Interactive TV News Round-Up (II): Alticast, BBC Red Button, BBC iPlayer

--Alticast Launches Windmill End-to-End Interactive TV "Ecosystem"
--BBC Releases Red-Button Programming Schedule through March 10th
--BBC's Daniel Danker Calls for Simplified Connected-TV Experience

Because the [itvt] editorial team has been working on The TV of Tomorrow Show 2012, we are covering stories in this issue in round-up/summary format.
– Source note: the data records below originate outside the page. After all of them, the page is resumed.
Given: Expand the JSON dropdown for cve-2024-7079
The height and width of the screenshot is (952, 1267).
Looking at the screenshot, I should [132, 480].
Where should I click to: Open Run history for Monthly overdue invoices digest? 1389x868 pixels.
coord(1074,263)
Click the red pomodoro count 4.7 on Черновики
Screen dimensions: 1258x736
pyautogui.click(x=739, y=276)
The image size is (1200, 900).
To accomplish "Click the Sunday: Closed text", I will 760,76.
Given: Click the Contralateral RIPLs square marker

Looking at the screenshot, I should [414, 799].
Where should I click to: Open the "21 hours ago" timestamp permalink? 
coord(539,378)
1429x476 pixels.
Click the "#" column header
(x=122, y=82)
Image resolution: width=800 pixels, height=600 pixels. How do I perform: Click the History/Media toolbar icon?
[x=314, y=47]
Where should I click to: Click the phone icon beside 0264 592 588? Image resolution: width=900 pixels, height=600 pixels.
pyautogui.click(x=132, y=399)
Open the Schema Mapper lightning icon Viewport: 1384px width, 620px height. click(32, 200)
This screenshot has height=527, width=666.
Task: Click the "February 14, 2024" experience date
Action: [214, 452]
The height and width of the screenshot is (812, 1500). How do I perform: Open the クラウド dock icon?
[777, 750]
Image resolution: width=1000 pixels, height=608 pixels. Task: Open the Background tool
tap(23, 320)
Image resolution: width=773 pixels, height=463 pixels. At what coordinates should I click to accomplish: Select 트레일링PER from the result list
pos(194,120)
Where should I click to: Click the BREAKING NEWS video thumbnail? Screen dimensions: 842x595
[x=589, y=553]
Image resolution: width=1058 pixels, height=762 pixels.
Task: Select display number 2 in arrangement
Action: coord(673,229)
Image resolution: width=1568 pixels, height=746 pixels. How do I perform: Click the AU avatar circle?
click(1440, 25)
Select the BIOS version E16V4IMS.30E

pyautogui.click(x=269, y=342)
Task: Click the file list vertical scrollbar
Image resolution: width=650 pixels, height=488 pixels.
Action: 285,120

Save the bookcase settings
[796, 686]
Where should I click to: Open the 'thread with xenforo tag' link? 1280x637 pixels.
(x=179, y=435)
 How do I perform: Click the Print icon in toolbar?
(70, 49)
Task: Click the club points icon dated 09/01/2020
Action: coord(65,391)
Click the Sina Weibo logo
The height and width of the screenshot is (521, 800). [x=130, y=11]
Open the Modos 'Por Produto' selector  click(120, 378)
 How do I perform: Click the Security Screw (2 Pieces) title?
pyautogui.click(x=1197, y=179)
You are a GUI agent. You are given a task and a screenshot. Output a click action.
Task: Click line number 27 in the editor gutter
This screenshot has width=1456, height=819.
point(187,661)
  • Interactive TV software company, Alticast, has unveiled Windmill, which it bills as an end-to-end digital interactive ecosystem for TV operators, that offers support for cable, satellite, digital terrestrial, IPTV and hybrid-TV systems. "Alticast's Windmill ecosystem builds on the company's longstanding expertise in open, standards-based software, providing an intuitive television user experience that spans devices and consumer technologies," the company states in its press materials. "Windmill is built with a set of modular technologies that lets TV operators easily and cost-effectively add advanced interactivity to existing systems while providing new revenue models and future-friendly expandability. As the amount of video content available to end-users increases exponentially, Windmill uses Alticast's new altiView User Experience to provide a natural, well-structured interface allowing easy content discovery across broadcast and over-the-top content, recommendations and an integrated social experience to increase viewership and consumer loyalty. Windmill is built on Alticast's high-performance, reliable altiPlatform middleware core, providing full compatibility with existing systems and pre-integrated support for industry-leading content-protection solutions, including Alticast's altiProtect CAS and DRM and the other major vendors deployed in the market today. The Windmill ecosystem gives operators new ways to monetize TV service, with server-side solutions to support advanced viewership metrics, integrated shopping and advanced advertising." Said Alticast CMO, Thomas Jung: "Windmill is a cutting-edge TV ecosystem that will provide unparalleled customer satisfaction now and in the future, increasing average revenue per user and reducing churn. Windmill's open system architecture maximizes compatibility and minimizes costs for operators." Alticast will be demo'ing Windmill at the Cable Congress later this week and at the CableLabs Winter conference next week.
  • The BBC has released the schedule of programming and interactive content that will be available via the BBC Red Button service through March 10th.
  • In other BBC news: In a presentation at the DTG Summit in London last week, Daniel Danker, the corporation's general manager for programs and on-demand, called for a simplified connected-TV experience, and revealed that the BBC iPlayer receives four times as much traffic from iPads than it does from connected-TV sets, even though there are twice as many connected TV's in the UK than iPads. "The aim of my presentation was to convince the group that if connected TV is going to be successful with mainstream audiences, using a connected TV needs to be no more complicated than channel flipping," Danker explained on a BBC blog. "And I firmly believe that this is achievable; that there's no reason connected TV can't be that simple to use...We know there's an appetite out there for connected TV's. In the last year, iPlayer on the PC grew by 14%. On the tablet, iPlayer grew an impressive 580%. But on the TV, iPlayer grew more than 10-fold. It's early days, and there's far more we can do to make connected TV deliver the fullness of its potential to our audiences, but the trend is inspiring. Today when we change channels we don't think about the technology that lies beneath. But when we use a connected TV, we do. For connected TV to truly delight audiences in the future--to build on the last year's impressive growth--using a connected TV needs to be dead simple. To delight audiences with what connected TV makes possible, we need to make the technology disappear. That's one reason why Red Button services are so successful," Danker continued. "Their simplicity is no accident; it follows years of experimentation. In a connected world, the Red Button can transform into an effortless way to bring what we traditionally think of as Internet services directly to our audience, right on the TV. Users need not even realize that behind the scenes, they've switched between broadcast and broadband technologies...Simply tune into any BBC channel, press Red, and immerse yourself in enhancements around the program you're watching. It will be joined up with broadcast TV, not separate from it. It will combine the breadth of our online content with the simplicity of television."